Verify the MCH is connected to the DAQ computer via 1GbE. Verify you can ping the MCH:

ping 192.168.[crate].15

Verify the MCH IP ODB setting is correct.

AMC13: T1 IP Address Read Failure

Verify the AMC13 is plugged into the appropriate slot (above the MCH, see the labeled crate picture). Try pinging T1 and T2 on the AMC13

ping 192.168.[crate].13
ping 192.168.[crate].14

If not, use ipmitool to verify the AMC13 is recognized in the crate. Try to reconfigure the AMC13.

Note: I have seen cases where ipmitool -H 192.168.[crate].15 fru print will not show the AMC13, however the system still works as intended.

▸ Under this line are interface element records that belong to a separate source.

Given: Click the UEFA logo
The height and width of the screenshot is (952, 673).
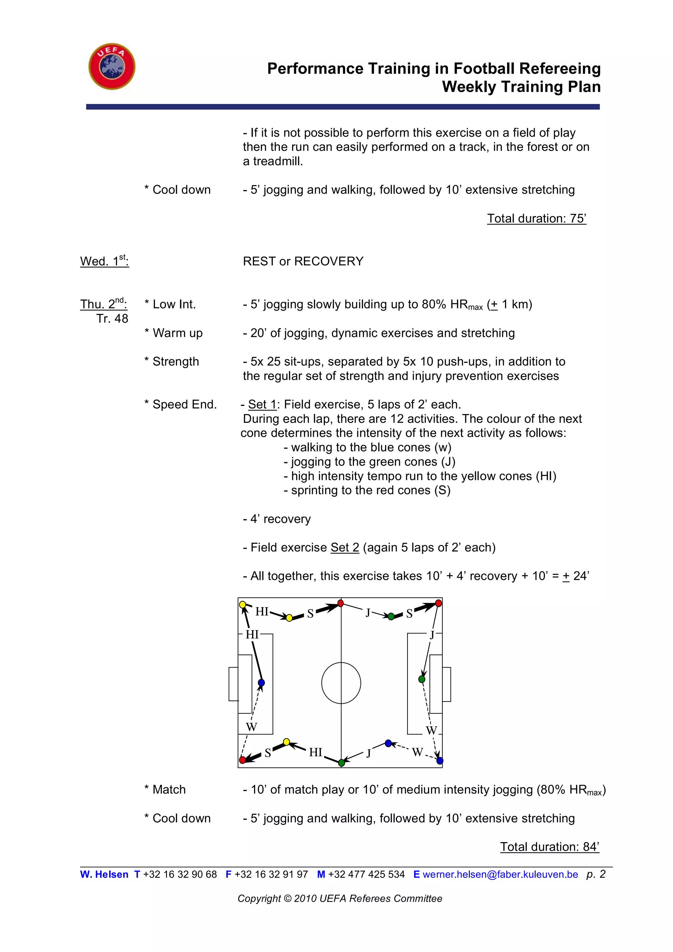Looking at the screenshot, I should tap(112, 66).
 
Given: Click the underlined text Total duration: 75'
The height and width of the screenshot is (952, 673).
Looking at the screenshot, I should tap(536, 219).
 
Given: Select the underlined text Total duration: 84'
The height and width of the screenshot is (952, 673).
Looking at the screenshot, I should tap(549, 847).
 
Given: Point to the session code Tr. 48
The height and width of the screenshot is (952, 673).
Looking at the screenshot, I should tap(112, 319).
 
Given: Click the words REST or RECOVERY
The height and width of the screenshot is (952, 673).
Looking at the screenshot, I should tap(303, 261).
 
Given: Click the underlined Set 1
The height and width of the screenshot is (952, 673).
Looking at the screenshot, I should tap(262, 404).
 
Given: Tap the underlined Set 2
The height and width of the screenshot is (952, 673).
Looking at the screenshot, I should tap(344, 547).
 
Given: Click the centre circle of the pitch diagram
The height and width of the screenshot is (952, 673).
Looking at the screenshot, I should tap(341, 683).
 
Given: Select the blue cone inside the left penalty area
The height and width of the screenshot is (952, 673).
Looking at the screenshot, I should tap(261, 682).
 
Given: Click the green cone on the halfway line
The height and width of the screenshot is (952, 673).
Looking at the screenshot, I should tap(341, 763).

Enabled Top SFP Ports Failure

Verify the SFP port location and FMC location ODB settings are correct. Make sure you are using SFPs (such as a Finisar SFP) and not an SFP+ (such as Avago SFP+) in the FC7 and AMC13 optical link. Verify unconnected frontends (crates) are disabled in the ODB.

AMC13: TTC Signal Absent

Verify the SamTech Cable is appropriately connected to the FC7 and bank board. You can put these in the bank backwards, see the labeled bank image for the correct orientation. Verify the signal integrity of the 40MHz clock fed into the signal bank.

Link01: Invalid AMC13 SFP IP Address

Verify the SFP IP in the ODB matches the value read in AMC13Tool2.exe using

rv 0x1c1c

Convert this hex value to an IP and verify it matches the ODB value.

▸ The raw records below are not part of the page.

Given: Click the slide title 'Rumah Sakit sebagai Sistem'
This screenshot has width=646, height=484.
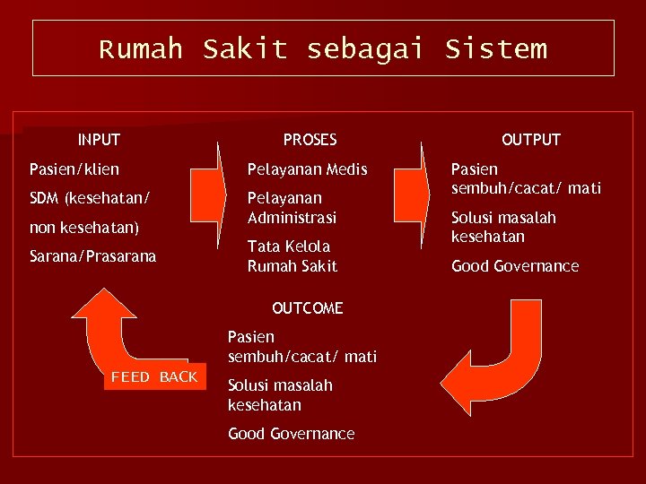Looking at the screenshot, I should click(323, 48).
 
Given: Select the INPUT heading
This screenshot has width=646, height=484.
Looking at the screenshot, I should click(99, 140).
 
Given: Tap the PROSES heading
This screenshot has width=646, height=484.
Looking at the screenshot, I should click(310, 140).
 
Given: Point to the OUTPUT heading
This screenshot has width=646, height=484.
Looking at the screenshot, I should click(531, 140).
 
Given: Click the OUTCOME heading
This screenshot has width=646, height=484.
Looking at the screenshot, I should click(307, 308).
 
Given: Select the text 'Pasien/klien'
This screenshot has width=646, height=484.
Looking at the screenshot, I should click(74, 169).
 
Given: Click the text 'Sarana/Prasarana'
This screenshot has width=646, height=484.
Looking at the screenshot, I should click(92, 256).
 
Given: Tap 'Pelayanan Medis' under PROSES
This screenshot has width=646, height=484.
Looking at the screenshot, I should click(308, 169).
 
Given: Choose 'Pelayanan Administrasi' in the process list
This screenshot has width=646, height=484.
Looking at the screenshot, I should click(292, 207).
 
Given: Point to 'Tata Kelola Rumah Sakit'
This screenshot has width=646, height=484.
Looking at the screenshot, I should click(292, 255).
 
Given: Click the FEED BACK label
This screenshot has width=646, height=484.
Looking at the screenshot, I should click(154, 377).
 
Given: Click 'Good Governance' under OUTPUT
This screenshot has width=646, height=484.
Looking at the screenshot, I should click(515, 266).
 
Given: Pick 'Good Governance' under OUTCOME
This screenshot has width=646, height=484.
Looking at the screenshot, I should click(291, 434).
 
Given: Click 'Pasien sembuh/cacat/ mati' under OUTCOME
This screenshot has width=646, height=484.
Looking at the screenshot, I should click(301, 347).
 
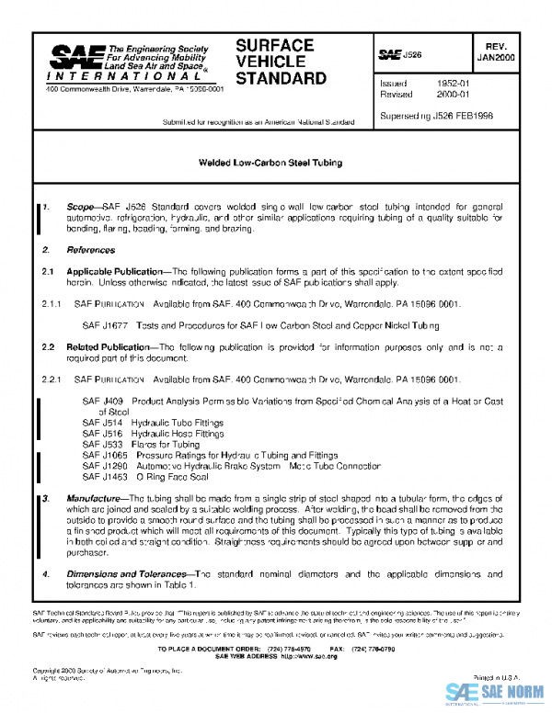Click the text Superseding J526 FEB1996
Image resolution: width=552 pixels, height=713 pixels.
[437, 117]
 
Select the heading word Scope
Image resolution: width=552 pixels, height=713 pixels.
[81, 209]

AMC13 Initialization Failed

This error seems to pop up in different cases. Sometimes, it's enough to simply wait 5 minute and try running the frontends again. Another solution is to power cycle the crate.

If you don't want to power cycle the crate, you can issue a "cold reset" to the AMC13:

cd $GM2DAQ_DIR/amc13/amc13_v1_2_18/dev_tools/amc13Config

Ensure systemVars.py looks correct. Then issue a cold reset:

./coldReset.py

Then reconfigure the AMC13; you made need to set the T1 and T2 IPs again. At the minimum you should re-initialize using AMC13Tool2.exe.

TCP initialization failed

Verify the 10GbE NIC is functioning and properly connected to the AMC13. Verify the 10GbE link is properly configured. For instance, in AMC13Tool2.exe

rv 0x1c1c

Convert this hex value to an IP and try pinging it, for instance

ping 192.168.51.1

If you cannot ping this IP, check your network settings for the 10GbE NIC. Verify the IP read above matches the SFP IP ODB value.

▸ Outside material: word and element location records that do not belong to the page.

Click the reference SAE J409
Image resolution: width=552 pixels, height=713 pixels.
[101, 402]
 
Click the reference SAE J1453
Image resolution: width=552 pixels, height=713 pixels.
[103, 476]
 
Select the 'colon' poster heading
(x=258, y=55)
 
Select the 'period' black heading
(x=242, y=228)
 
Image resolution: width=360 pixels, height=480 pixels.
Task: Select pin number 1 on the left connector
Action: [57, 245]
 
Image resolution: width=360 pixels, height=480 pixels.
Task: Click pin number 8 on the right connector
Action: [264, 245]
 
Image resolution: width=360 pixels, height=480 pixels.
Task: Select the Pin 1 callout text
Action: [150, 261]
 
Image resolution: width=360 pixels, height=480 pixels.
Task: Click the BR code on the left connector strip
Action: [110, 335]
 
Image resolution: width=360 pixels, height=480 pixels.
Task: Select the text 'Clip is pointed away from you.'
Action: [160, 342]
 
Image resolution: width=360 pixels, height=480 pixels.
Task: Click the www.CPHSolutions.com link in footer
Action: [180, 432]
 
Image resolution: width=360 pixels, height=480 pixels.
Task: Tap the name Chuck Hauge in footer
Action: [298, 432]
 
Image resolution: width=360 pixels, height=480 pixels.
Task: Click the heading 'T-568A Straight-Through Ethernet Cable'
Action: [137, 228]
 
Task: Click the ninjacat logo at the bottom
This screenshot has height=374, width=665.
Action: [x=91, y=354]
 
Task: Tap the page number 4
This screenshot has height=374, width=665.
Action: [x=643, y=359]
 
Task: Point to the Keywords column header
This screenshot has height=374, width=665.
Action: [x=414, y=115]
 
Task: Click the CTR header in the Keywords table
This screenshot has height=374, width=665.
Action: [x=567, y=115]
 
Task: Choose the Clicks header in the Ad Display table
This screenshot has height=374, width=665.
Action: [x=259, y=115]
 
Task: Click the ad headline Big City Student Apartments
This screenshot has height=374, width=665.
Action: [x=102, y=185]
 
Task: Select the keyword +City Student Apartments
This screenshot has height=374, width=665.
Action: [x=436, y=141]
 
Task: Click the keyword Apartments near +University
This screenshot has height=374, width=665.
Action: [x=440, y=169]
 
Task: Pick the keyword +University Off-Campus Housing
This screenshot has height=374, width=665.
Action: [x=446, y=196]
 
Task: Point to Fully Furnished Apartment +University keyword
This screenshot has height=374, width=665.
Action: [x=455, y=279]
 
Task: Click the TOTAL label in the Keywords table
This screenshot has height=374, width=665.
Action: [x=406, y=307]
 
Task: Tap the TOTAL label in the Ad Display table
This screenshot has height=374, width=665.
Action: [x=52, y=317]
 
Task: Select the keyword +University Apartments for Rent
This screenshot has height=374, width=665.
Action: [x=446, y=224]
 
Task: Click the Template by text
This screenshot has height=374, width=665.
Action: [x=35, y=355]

Alarms and Run Ending Errors

Alarm: CCC Run Aborted

This was a common error during g-2. At it's worst, it should occur on ~6 hour time scales. You must restart the frontends to re-initialize the crate hardware.

tcp_thread: break the tcp thread loop becuase of a reading error -1

This was a common error during the 2023 test beam at PSI. This error usually occurs because the data buffer between reading in data and processing data has filled up. I.e. midas events are being created slower than events are coming in. As a result, the tcp_thread has nowhere to store incoming data and errors out.

This error is rate dependant. One way to fix it is to simply lower the rate. However, the DAQ has been tested and run for long periods at ~5kHz. A better solution would be to minimize the use other processes running on the DAQ computer, particularly those that interact with midas. For example, the publisher is a culprit for causing delays within midas.